The scene, as in almost every following scene, is Lovewit’s house. The play opens with a blazing argument between Subtle and Face, which Dol Common is trying desperately to calm. The reason for the argument is not entirely clear, but the basic point is that both Subtle and Face feel the superior conman and the most important in the success of their “business”; neither feels duly appreciated by the other. Subtle claims that he is responsible for Face being in the position he is in—only a short time ago, he tells him, he was only the “good / Honest, plain, livery-three-pound-thrum” (a servant whose clothing is very cheaply made) who worked in his master’s house. Subtle claims that he has taught Face everything he knows, and that Face should therefore be grateful—without Subtle, he still would have been a mere housekeeper.

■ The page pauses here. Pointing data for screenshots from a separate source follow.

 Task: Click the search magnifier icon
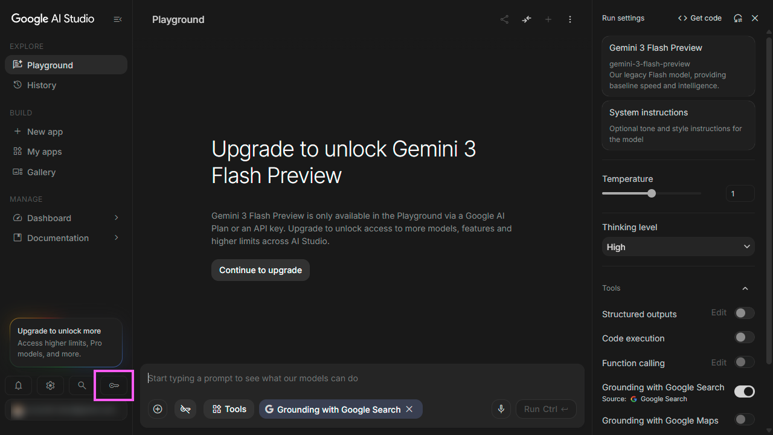tap(82, 385)
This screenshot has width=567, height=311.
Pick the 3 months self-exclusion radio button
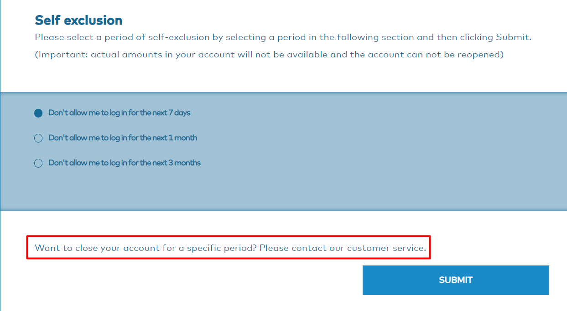pos(38,163)
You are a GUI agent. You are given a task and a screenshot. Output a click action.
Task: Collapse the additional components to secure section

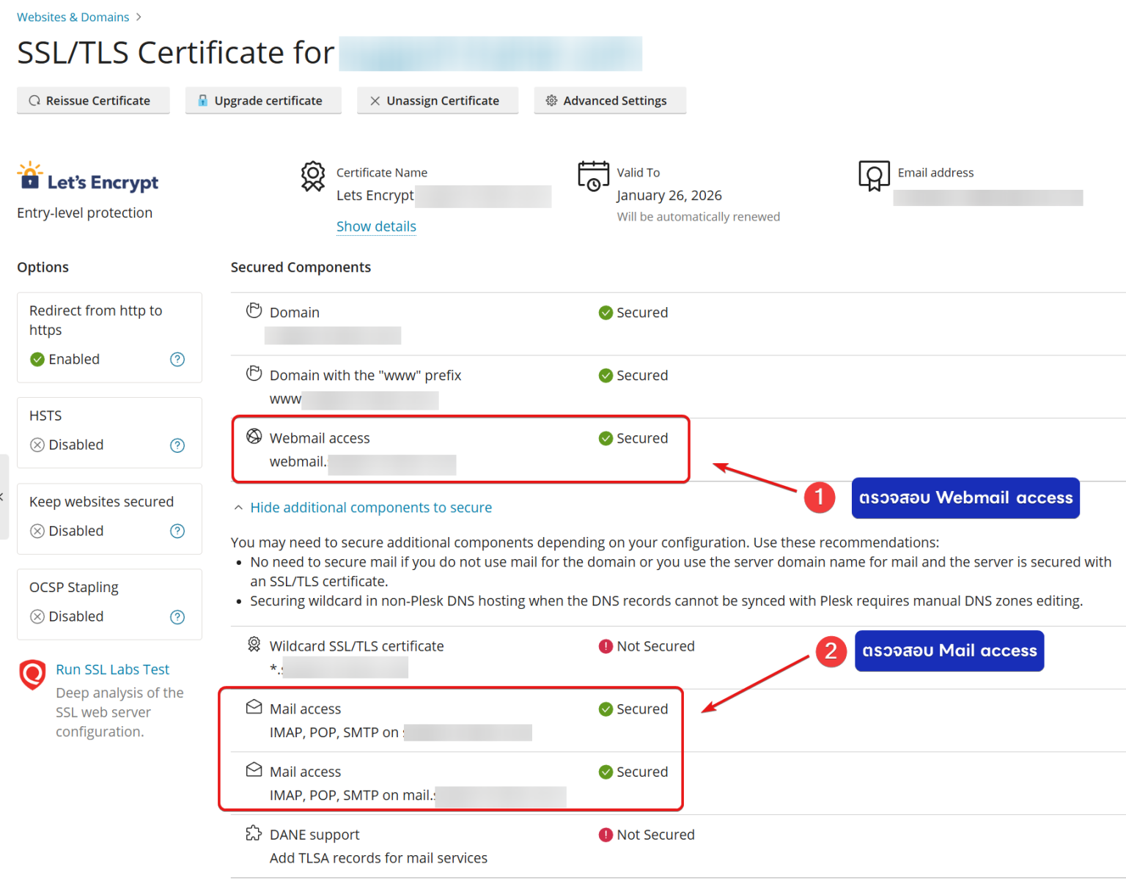click(371, 507)
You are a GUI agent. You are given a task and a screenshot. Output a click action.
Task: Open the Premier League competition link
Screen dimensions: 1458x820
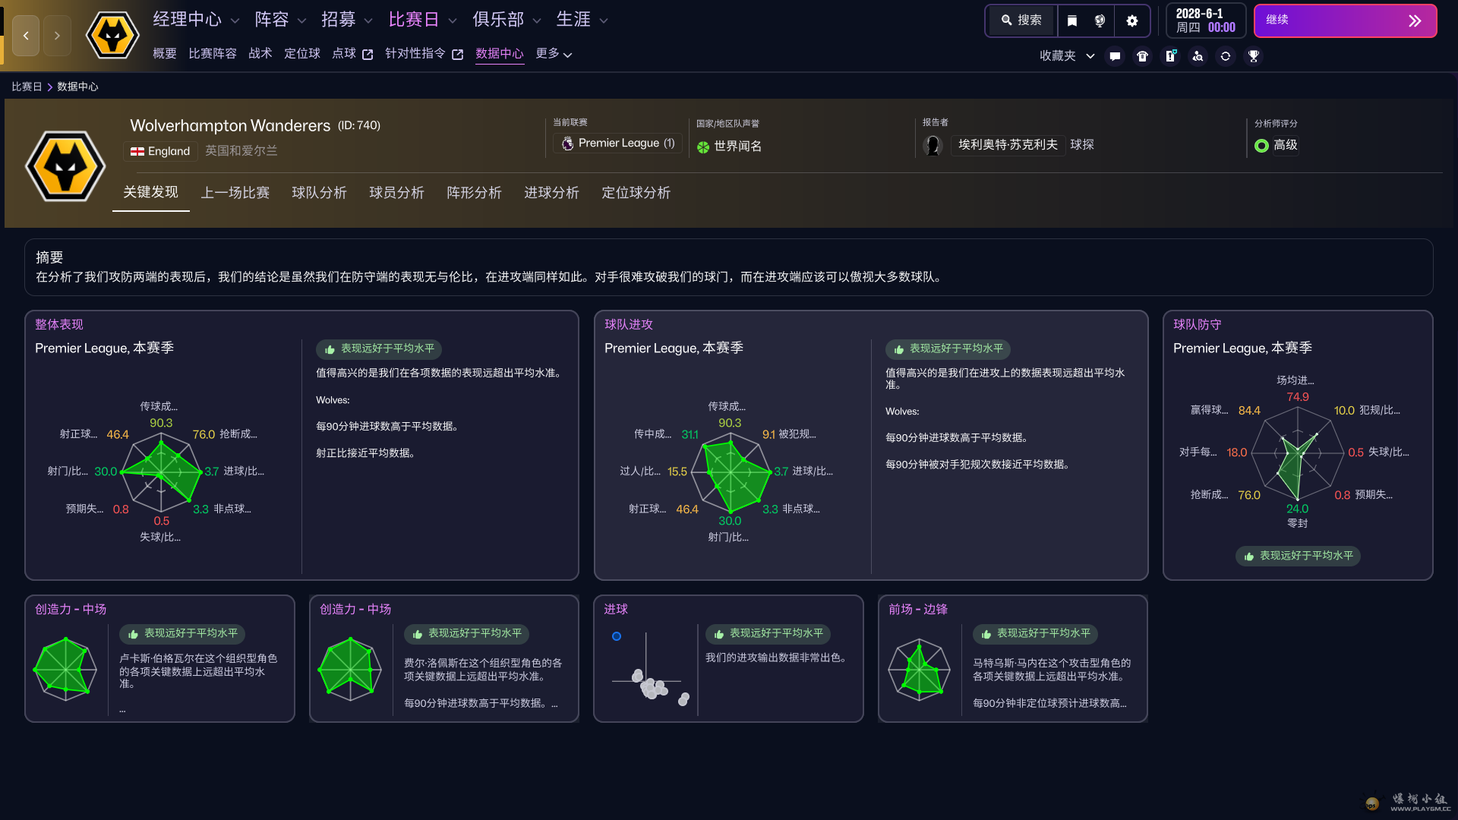(618, 144)
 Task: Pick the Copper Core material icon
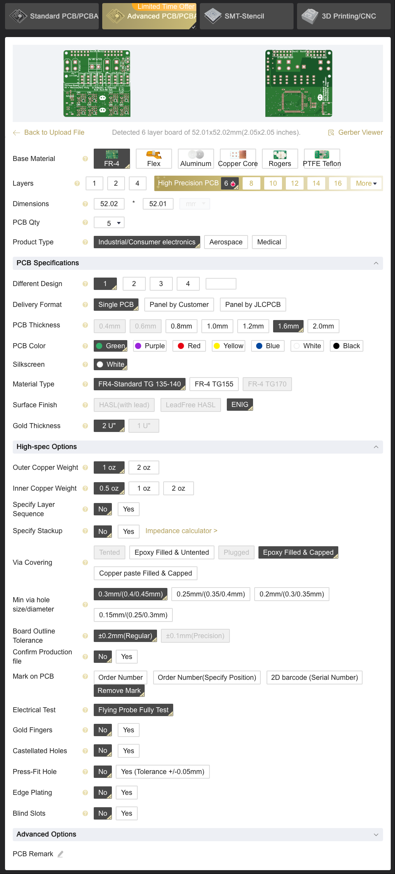pyautogui.click(x=238, y=155)
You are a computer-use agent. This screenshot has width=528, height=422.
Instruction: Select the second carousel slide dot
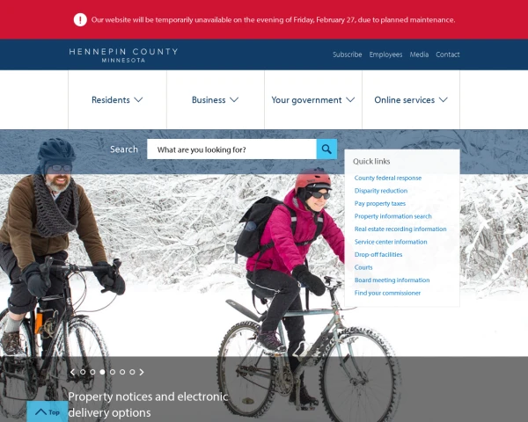pyautogui.click(x=92, y=372)
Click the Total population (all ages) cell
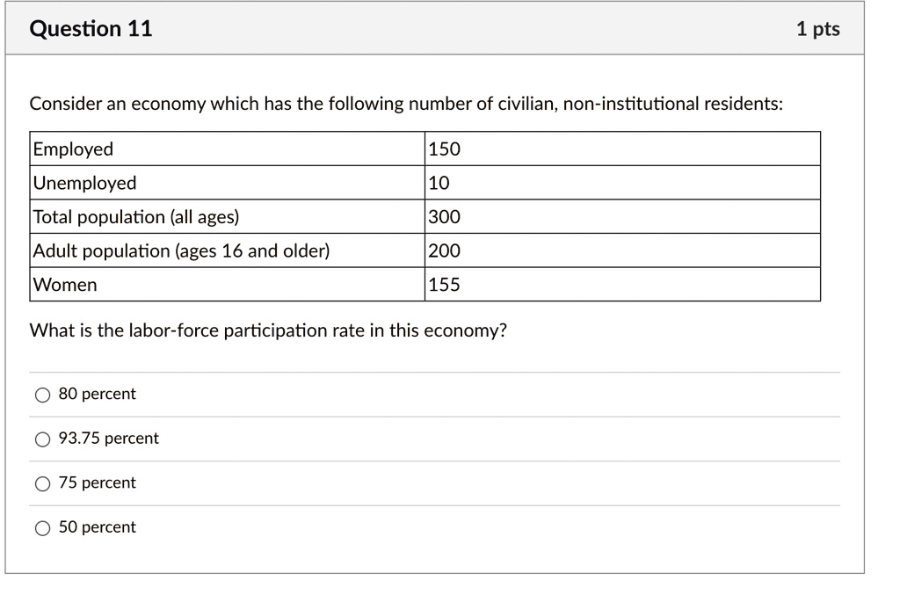This screenshot has width=900, height=595. (x=228, y=217)
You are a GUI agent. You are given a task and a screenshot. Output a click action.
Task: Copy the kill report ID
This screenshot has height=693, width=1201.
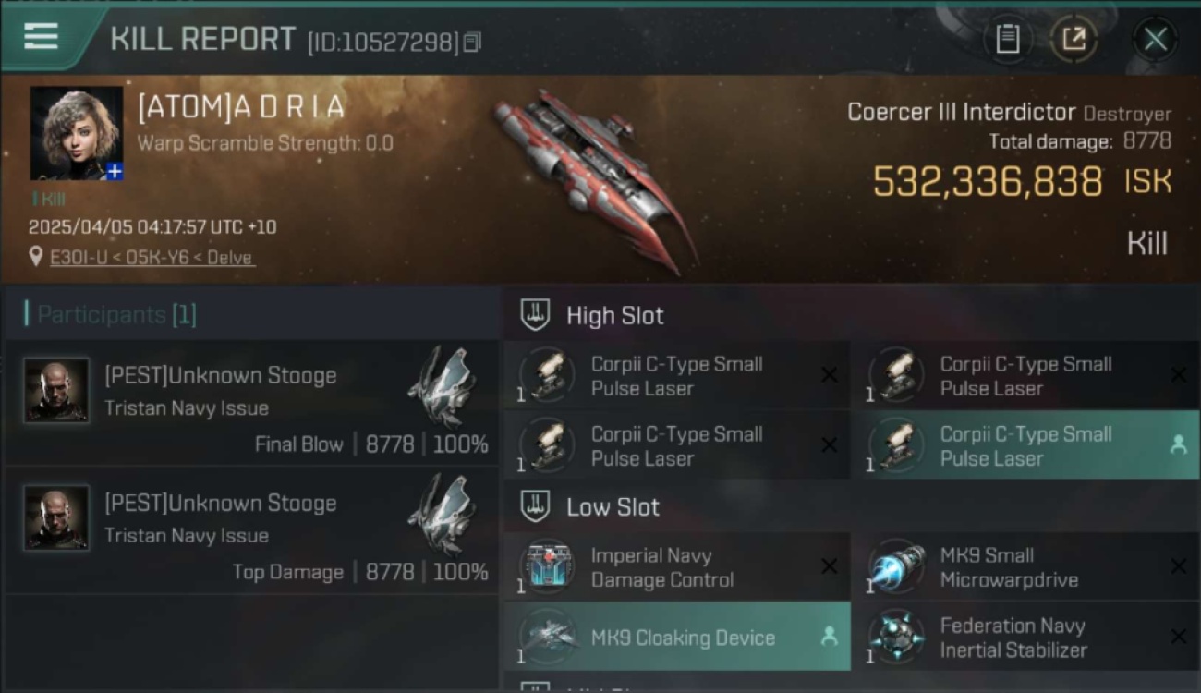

Face claims, conversely, that Subtle’s status as the titular “Alchemist” is dependent on Face’s bringing in the gulls to be gulled. Furthermore, Face claims that he got Subtle sufficient credit to buy the paraphernalia of alchemy, and that Face built him the furnace. Subtle retaliates by restating that it is only through his own alchemical expertise that Face has learned how to be a conman. Each believes that the other would be nothing without him.
Face threatens to publish the details of Subtle’s trickeries at St. Paul’s Cathedral, and he claims that they are so manifold that it would be plausible for him to write a book. His final threat is that he will have Subtle arrested under the “statute of sorcery.”
Dol eventually breaks up the argument, bringing the two down to earth by reminding Face that his word will not be taken by anyone, and likewise taking Subtle down a peg or two. She forces him to acknowledge that she and Face both play their parts in the cons; the venture is “tripartite.” She then forces the two conmen to swear that they will “labor, kindly, in the common work” which they do, rather unwillingly. They then praise Dol as “Dol Singular” (meaning that she is the best of all), only to be interrupted by the bell ringing.
Subtle worries initially that it will be the master, Lovewit, at the door, but Face gives us the key information that he will not return until the plague has left London. He will send an order to “air” the house before his return—the conmen should have, according to Face, a safe two weeks.
Dol looks out of the window to see who has rung the bell, and it is Dapper, a “fine young quodling” whom Face met in the Dagger Inn in Holborn last night. There is a hurried costume change as Subtle gets “his robes” on, and Face finishes the scene by beginning the con, shouting (so that Dapper hears) to Subtle as if he is about to leave the house, as Dapper has not yet appeared.
Analysis
Jonson’s play observes, or at least nearly observes, Aristotle’s classical unities. The play takes place, except for the one scene outside the house, in the same room in Lovewit’s house. It happens, or can be staged so as to happen, in chronological order, and its events take place over one day. The events of the play take about as long as the play takes in performance. And all attention remains on the story of the conmen and their cons.
The play’s opening immediately plunges the audience into an argument which has no prequel. We do not know its characters, its origins, or its location–until the scene reveals them. There is no time for the audience to question the believability of what is going on; they immediately have to start to working out what is going on. This is one of the things that has led to Jonson’s reputation as a particularly difficult writer, a reputation not due solely to the age of the play. Jonson in this early part of the play purposely makes things difficult.
The meta-theatricality of the play is also immediately evident. The argument at the start of the play is all about which character–the one playing “Alchemist” or the one playing “Captain”–is the most convincing and important, an appropriate argument for the beginning of a stage play, particularly when one realizes that Subtle and Face are not an Alchemist and a Captain but a pair of conmen. The conmen seem almost too convinced by their own performances. Face has to be reminded that he, in fact, has no credibility as a mangy captain to turn the world against Subtle, and Subtle seems oddly convinced about his own extensive knowledge of alchemy.
Does Subtle actually know any alchemy? He certainly, as we see later, knows some alchemical theory, which he will use to confound Mammon. The play never answers the question of how much Subtle knows about alchemy. Nor does Jonson ever show us the “furnace” which Face claims to have built in this scene. Even if it might exist, for the audience it does not. Like the gulls, we are encouraged to buy into “nothing”–we might choose to believe that the furnace is indeed in the next room, but really it is just the backstage.
Dapper’s appearance at the door and the ring of the bell are the first of many moments when Jonson drives the plot forward with interruptions. The doorbell is a fantastically useful way of instantly introducing a new complication. In just a few lines, Subtle and Face must undergo costume changes to prepare for the first con. After the explosive opening argument about believability, the character changes enact literally what the argument itself has just achieved theatrically: convincing an audience.